- INSTRUCTIONS FOR THE TASK: Quote word for word the stretch of the records running from the line containing "June (698, 696)" through the end of the records.

[Records of locating words and elements]
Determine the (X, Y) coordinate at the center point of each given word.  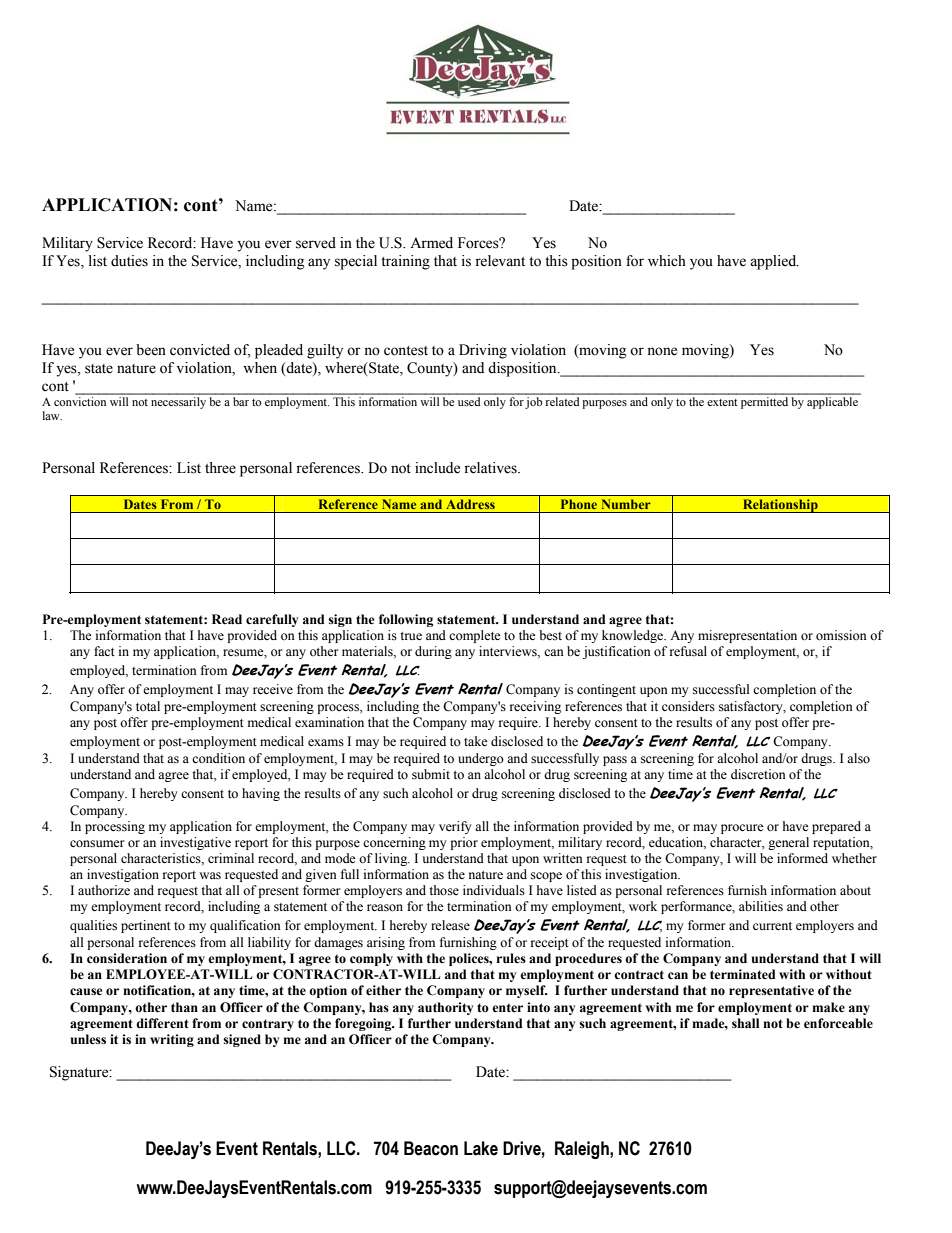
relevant (500, 261)
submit (431, 774)
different (162, 1023)
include (437, 468)
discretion (758, 774)
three (220, 468)
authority (445, 1008)
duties (129, 261)
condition (218, 758)
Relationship (780, 506)
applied (774, 262)
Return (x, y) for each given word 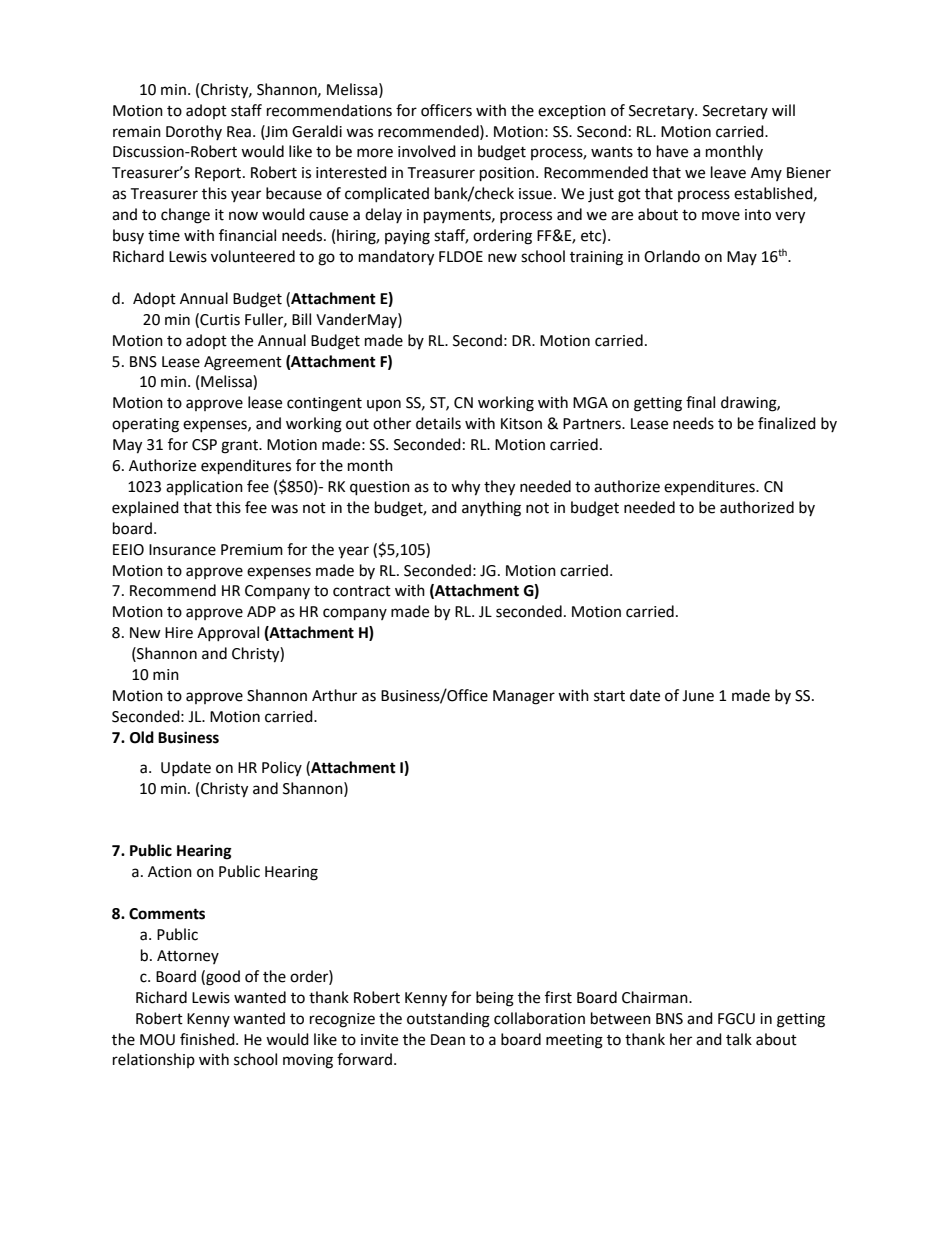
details (438, 423)
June (698, 696)
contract (362, 591)
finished (208, 1039)
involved (427, 151)
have (672, 151)
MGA (590, 403)
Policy (282, 768)
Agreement (243, 363)
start (609, 696)
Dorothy (194, 132)
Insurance (182, 550)
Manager (524, 697)
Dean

- CORRECT ANSWER:
June (698, 696)
contract (362, 591)
finished (208, 1039)
involved (427, 151)
have (672, 151)
MGA (590, 403)
Policy (282, 768)
Agreement (243, 363)
start (609, 696)
Dorothy (194, 132)
Insurance (182, 550)
Manager (524, 697)
Dean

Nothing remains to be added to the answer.